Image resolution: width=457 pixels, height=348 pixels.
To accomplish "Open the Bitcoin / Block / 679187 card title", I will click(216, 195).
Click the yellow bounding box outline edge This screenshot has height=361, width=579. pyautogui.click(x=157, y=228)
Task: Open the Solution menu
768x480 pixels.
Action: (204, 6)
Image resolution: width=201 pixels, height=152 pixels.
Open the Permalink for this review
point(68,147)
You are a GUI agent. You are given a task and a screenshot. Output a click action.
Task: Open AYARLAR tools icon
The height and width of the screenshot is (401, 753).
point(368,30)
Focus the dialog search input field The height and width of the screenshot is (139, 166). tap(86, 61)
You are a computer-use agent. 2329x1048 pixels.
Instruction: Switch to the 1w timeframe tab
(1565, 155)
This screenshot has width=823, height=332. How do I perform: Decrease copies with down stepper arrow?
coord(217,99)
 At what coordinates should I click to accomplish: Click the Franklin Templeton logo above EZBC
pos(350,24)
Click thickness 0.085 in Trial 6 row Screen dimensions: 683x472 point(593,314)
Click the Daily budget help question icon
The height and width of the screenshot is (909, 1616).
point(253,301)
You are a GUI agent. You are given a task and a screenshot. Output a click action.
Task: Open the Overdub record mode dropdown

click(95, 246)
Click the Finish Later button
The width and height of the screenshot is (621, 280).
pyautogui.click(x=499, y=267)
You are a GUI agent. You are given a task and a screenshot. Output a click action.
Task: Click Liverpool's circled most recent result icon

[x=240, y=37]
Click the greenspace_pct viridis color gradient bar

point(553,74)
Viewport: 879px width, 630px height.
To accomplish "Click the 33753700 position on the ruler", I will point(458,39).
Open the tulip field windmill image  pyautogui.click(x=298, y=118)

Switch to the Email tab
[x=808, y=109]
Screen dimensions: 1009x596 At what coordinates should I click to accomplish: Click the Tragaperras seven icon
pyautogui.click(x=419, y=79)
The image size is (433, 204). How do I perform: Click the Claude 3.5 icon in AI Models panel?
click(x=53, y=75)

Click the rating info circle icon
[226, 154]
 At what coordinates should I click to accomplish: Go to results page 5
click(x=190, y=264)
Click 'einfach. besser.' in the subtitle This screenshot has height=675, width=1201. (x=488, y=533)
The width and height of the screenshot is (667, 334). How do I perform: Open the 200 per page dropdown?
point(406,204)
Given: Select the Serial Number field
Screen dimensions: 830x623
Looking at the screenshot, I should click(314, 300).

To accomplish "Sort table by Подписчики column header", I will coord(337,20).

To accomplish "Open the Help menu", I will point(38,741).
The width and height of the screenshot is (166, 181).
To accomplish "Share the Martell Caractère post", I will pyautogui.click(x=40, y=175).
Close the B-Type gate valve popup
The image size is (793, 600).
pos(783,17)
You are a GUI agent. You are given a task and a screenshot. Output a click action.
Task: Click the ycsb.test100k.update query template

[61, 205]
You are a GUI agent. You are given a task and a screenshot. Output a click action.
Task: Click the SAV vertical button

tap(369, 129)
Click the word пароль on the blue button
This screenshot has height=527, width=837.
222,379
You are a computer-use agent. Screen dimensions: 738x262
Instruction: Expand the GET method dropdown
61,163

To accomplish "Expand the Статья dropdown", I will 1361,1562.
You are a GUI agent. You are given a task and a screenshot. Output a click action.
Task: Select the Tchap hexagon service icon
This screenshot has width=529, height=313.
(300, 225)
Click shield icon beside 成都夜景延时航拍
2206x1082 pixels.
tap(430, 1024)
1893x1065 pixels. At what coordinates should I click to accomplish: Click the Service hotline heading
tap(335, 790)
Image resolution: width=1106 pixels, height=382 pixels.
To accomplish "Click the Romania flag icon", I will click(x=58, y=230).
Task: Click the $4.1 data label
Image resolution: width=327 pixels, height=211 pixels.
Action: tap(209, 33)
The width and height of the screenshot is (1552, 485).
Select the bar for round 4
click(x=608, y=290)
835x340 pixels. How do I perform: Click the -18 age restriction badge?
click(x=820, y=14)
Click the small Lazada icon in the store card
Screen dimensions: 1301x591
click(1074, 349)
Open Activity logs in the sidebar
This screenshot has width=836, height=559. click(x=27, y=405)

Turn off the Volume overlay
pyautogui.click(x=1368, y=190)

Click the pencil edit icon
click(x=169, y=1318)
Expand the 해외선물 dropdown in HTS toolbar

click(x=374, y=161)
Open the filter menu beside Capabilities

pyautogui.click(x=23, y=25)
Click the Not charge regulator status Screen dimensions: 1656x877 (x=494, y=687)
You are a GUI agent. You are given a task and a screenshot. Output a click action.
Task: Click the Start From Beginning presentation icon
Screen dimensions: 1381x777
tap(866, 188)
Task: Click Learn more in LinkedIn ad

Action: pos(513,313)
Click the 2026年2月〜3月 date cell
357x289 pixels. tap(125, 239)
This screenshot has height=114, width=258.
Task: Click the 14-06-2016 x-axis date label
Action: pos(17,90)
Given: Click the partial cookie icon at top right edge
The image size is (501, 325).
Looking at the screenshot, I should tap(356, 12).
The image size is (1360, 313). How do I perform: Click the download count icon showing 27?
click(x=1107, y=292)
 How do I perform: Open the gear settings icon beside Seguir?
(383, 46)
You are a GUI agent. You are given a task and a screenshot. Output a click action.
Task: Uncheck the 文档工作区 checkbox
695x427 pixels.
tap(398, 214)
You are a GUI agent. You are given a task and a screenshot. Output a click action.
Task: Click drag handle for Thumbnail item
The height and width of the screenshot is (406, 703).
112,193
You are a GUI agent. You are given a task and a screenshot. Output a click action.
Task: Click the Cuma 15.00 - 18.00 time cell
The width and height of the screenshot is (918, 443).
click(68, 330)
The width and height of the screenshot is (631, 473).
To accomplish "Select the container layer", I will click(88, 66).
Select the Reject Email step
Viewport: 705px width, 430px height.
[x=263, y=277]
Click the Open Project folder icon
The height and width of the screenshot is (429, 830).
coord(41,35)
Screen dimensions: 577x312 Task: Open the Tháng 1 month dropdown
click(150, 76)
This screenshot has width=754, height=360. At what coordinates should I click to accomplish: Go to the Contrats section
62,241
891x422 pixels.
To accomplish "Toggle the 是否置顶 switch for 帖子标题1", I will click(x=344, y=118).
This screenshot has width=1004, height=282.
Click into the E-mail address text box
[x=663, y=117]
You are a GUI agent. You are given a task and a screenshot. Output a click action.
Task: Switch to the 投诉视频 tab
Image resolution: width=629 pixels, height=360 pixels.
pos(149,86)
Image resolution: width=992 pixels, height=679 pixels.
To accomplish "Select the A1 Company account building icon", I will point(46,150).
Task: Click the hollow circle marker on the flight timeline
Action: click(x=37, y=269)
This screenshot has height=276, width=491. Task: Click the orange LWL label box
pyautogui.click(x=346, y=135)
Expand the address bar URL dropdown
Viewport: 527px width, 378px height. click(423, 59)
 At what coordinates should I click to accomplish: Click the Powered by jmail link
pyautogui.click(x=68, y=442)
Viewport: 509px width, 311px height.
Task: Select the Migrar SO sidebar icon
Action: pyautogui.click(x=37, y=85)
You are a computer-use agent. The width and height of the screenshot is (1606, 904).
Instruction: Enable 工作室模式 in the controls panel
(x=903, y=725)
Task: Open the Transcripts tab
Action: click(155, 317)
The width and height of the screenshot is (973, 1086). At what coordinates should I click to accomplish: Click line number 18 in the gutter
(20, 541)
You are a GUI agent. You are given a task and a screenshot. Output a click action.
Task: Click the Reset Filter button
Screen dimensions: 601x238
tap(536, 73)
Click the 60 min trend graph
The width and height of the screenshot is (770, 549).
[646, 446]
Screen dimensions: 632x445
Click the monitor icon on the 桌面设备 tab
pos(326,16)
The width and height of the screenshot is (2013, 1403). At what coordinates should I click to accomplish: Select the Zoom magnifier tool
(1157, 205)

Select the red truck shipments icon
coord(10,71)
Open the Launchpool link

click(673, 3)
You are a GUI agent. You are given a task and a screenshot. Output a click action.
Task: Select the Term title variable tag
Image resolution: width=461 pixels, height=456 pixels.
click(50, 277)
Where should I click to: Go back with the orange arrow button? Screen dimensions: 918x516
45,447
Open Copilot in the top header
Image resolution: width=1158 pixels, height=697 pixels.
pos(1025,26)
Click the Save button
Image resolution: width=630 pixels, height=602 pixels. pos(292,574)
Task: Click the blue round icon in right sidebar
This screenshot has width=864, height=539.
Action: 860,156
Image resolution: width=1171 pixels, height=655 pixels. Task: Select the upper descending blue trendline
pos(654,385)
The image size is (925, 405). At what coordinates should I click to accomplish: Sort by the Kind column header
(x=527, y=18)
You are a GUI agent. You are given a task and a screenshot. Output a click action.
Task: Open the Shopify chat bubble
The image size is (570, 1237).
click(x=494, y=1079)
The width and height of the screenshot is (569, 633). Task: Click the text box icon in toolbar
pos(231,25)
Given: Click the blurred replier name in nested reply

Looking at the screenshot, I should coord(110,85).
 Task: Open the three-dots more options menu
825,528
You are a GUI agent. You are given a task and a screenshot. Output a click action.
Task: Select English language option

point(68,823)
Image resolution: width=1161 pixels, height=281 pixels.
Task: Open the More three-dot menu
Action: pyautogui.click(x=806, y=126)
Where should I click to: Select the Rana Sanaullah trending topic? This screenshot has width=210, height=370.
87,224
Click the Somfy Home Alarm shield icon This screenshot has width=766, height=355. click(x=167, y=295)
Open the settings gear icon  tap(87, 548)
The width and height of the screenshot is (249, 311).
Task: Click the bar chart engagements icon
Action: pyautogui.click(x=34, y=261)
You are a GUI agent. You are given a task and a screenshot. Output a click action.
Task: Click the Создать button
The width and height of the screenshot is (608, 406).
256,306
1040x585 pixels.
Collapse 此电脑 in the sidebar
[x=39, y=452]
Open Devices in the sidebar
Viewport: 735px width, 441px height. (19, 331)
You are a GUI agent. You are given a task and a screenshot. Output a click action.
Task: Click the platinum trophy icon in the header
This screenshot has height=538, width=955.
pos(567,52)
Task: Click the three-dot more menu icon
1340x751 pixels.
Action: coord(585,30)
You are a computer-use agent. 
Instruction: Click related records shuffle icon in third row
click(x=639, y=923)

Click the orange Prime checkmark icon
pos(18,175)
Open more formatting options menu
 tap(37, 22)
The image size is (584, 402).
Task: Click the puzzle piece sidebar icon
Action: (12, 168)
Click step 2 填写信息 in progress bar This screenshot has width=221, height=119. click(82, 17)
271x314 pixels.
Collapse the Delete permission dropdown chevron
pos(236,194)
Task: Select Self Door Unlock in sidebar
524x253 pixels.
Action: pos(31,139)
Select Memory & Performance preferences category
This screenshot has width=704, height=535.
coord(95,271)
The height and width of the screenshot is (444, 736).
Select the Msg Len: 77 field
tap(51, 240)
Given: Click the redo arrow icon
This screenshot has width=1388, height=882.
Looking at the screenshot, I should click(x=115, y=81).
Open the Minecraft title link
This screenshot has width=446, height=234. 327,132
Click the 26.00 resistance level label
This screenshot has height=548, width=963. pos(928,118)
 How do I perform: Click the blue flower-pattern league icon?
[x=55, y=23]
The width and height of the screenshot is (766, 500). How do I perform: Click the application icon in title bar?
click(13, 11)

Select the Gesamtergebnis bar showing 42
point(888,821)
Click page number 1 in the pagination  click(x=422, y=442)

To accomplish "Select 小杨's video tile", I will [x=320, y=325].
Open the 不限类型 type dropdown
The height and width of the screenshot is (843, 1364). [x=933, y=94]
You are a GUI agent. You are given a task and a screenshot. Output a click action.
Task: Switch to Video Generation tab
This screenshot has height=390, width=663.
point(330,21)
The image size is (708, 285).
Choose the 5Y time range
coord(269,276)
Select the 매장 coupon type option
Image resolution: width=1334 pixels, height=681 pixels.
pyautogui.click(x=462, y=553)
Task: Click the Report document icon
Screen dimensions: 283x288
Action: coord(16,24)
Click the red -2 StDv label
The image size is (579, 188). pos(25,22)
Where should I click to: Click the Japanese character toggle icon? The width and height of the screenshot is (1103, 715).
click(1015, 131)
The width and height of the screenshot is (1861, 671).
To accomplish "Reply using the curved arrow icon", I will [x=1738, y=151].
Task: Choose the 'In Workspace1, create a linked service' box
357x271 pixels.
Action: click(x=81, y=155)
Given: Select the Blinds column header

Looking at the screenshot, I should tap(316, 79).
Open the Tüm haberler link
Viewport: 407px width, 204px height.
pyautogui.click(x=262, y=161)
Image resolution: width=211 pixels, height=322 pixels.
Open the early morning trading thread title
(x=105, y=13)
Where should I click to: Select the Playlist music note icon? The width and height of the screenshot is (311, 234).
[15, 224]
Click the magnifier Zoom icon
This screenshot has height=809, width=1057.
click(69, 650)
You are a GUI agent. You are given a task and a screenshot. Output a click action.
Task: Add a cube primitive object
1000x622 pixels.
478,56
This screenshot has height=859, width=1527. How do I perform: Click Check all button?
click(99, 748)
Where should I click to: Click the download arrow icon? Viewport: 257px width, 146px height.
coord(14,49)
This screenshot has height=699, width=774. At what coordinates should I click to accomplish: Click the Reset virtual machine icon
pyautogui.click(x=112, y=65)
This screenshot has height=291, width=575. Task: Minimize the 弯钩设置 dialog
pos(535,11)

(Task): Duplicate the records above, the stretch from the line containing "How do I perform: Open the gear" through the line containing "Viewport: 527px width, 378px", with both of those lines included.

(Output of the task):
 How do I perform: Open the gear settings icon beside Seguir?
(383, 46)
You are a GUI agent. You are given a task and a screenshot. Output a click action.
Task: Uncheck the 文档工作区 checkbox
695x427 pixels.
tap(398, 214)
You are a GUI agent. You are given a task and a screenshot. Output a click action.
Task: Click drag handle for Thumbnail item
The height and width of the screenshot is (406, 703).
112,193
You are a GUI agent. You are given a task and a screenshot. Output a click action.
Task: Click the Cuma 15.00 - 18.00 time cell
The width and height of the screenshot is (918, 443).
click(68, 330)
The width and height of the screenshot is (631, 473).
To accomplish "Select the container layer", I will click(88, 66).
Select the Reject Email step
Viewport: 705px width, 430px height.
[x=263, y=277]
Click the Open Project folder icon
The height and width of the screenshot is (429, 830).
coord(41,35)
Screen dimensions: 577x312 Task: Open the Tháng 1 month dropdown
click(150, 76)
This screenshot has width=754, height=360. At what coordinates should I click to accomplish: Go to the Contrats section
62,241
891x422 pixels.
To accomplish "Toggle the 是否置顶 switch for 帖子标题1", I will click(x=344, y=118).
This screenshot has width=1004, height=282.
Click into the E-mail address text box
[x=663, y=117]
You are a GUI agent. You are given a task and a screenshot. Output a click action.
Task: Switch to the 投诉视频 tab
Image resolution: width=629 pixels, height=360 pixels.
pos(149,86)
Image resolution: width=992 pixels, height=679 pixels.
To accomplish "Select the A1 Company account building icon", I will point(46,150).
Task: Click the hollow circle marker on the flight timeline
Action: click(x=37, y=269)
This screenshot has height=276, width=491. Task: Click the orange LWL label box
pyautogui.click(x=346, y=135)
Expand the address bar URL dropdown
Viewport: 527px width, 378px height. click(423, 59)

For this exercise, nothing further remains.